Sie kommen kränker an als vor der Pandemie. Heißt, die Krankheitsbilder sind ausgeprägter. Früher waren die Frauen etwa nahe am Burnout. Jetzt sagen die Therapeutinnen und Therapeuten: Die Frauen sind bereits im Burnout, es ist schwerer, ihnen zu helfen. Auch die Kinder seien unruhiger und nervöser. Der ständige Druck, die Zerrissenheit zwischen Familie und Beruf, der Zeitmangel führt bei Eltern zu Nervenzusammenbrüchen, Depressionen, Schlafmangel, Essstörungen, also psychosomatischen Problemen, wie auch zu körperlichen Beschwerden, zum Beispiel im orthopädischen Bereich, oder Haut- und Atemwegserkrankungen. Bei den Atemwegserkrankungen rechnen wir damit, dass künftig auch Patientinnen und Patienten mit Lungenproblemen aufgrund von Long-Covid kommen werden, die ja oft auch stark unter Erschöpfungsproblemen leiden.

Wie voll sind die Kliniken?

Die Ferientermine laufen schnell voll. Aber in unseren Kliniken ist es zu jeder Jahreszeit schön. Es wird sicher Engpässe geben, denn: Die Zahl der kurbedürftigen Eltern ist groß. Schon zu Nicht-Corona-Zeiten gingen wir von 24 Prozent der Mütter und 18 Prozent der Väter aus, die kurbedürftig sind. Das sind über zwei Millionen Menschen – wir haben aber nur 50.000 Plätze. Inzwischen muss man davon ausgehen, dass deutlich mehr Mütter, Väter und pflegende Angehörige kurbedürftig sind und eigentlich nur zum Arzt gehen müssten. 

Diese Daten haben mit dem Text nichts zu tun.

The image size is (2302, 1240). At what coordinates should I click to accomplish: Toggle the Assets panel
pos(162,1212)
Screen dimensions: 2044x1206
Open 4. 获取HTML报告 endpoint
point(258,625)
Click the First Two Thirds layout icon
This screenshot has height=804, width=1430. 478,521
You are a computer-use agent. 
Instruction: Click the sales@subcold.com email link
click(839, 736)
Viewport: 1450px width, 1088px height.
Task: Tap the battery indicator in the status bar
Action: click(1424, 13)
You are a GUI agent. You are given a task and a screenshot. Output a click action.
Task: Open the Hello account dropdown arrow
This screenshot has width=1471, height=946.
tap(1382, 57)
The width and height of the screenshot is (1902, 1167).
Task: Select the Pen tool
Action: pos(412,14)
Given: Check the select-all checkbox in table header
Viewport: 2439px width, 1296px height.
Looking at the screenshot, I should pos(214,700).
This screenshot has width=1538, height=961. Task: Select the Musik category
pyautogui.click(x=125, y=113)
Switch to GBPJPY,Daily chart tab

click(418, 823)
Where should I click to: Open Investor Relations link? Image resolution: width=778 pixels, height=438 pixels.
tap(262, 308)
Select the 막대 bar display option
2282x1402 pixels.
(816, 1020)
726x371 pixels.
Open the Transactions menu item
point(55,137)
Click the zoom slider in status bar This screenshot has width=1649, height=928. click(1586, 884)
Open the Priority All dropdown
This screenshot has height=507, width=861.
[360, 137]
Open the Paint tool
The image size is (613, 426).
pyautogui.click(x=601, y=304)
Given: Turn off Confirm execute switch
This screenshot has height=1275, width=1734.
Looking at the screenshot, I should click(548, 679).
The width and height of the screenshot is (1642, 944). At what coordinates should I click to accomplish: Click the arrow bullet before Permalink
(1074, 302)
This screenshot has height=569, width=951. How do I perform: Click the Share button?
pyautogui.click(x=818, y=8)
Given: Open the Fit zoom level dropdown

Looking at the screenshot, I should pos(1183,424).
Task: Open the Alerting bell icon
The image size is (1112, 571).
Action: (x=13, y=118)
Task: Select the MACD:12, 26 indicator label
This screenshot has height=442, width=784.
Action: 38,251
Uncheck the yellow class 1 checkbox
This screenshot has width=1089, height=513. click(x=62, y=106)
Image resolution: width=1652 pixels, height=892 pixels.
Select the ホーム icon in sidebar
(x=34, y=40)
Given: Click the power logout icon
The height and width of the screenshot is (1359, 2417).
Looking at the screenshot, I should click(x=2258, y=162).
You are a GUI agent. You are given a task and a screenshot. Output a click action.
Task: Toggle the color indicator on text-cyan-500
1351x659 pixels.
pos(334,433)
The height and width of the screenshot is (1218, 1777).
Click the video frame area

Wie komme ich an eine Kur?

Die erste Anlaufstelle sind die Beratungsstellen im Müttergenesungswerk. Sie beraten bei allen Fragen rund um die Kur. Dann folgt der Besuch bei der Ärztin oder dem Arzt. Sie stellen das für den Kurantrag nötige Attest aus. Über den Antrag entscheidet die Krankenkasse. Wird die Kur abgelehnt, lohnt es sich dringend zu widersprechen: 75 Prozent aller Widersprüche sind erfolgreich und die Mütter und Väter bekommen doch noch eine Kur. Dabei helfen die Beratungsstellen. Sie klären auch darüber auf, dass die Kurwilligen ein Wunsch- und Wahlrecht haben, also sich die Klinik selbst aussuchen können! Das wissen einige nicht, da die Krankenkassen darüber nicht aufklären müssen. Unsere Einrichtungen sind sehr spezialisiert, für viele Bedürfnisse gibt es eine Klinik, die besonders gut passt. Diese zu finden, dabei helfen die Beratungsstellen.

Was sollte Gesellschaft, was sollte Politik für Eltern, für Kinder in der jetzigen Zeit tun? Was erwartet das Müttergenesungswerk jetzt von der Politik?

Unsere Gesellschaft sollte dafür sorgen, dass Eltern gesund werden und gesund bleiben. Das muss es uns doch wert sein! Wie kann es sein, dass Kliniken für eine Mutter-Kind-Kur beispielsweise 30 Prozent weniger Geld pro Tag bekommen als eine Reha-Klinik für einen Knie-OP-Patienten? Wir reden viel über die gerechte Aufteilung der Care-Arbeit. Aber die Gesundheit derer, die diese Arbeit leisten, muss ebenfalls mehr berücksichtigt werden. Wir müssen uns anschauen, was belastet diese Menschen, was macht sie krank? Und wir müssen ihnen den Zugang zu Maßnahmen, die sie wieder gesund machen können, erleichtern. Das gilt im Übrigen nicht nur für Mütter und Väter, sondern auch für pflegende Angehörige.

Hilfe für Eltern

Wichtigster Ansprechpartner vor und nach einer Kur sind die 300 Beratungsstellen vor Ort, sagt Lucia Lagoda, kfd-Bundesvorstandsmitglied und Bundesvorsitzende der Katholischen Arbeitsgemeinschaft (KAG) Müttergenesung, dem größten Trägerzusammenschluss im Müttergenesungswerk. „Um die wertvolle Arbeit in den Beratungsstellen finanziell sicherzustellen, fordert die KAG Müttergenesung den gesetzlichen Anspruch auf vor- und nachstationäre Beratung und Betreuung.“ Übrigens: Verzögert sich der Beginn einer geplanten Maßnahme (etwa wegen Corona), helfen die Beratungsstellen beim Überbrücken. So kann kurzfristig Entlastung und Stabilisierung geschaffen werden, um die Frauen, Männer und Pflegende in der Wartezeit weiter zu begleiten. 

Rund um den Muttertag findet traditionell die Spendensammlung für das Müttergenesungswerk statt. Mit einer Spende werden Mütter und Väter in schwierigen finanziellen Situationen mit einem Zuschuss für die Kurnebenkosten unterstützt.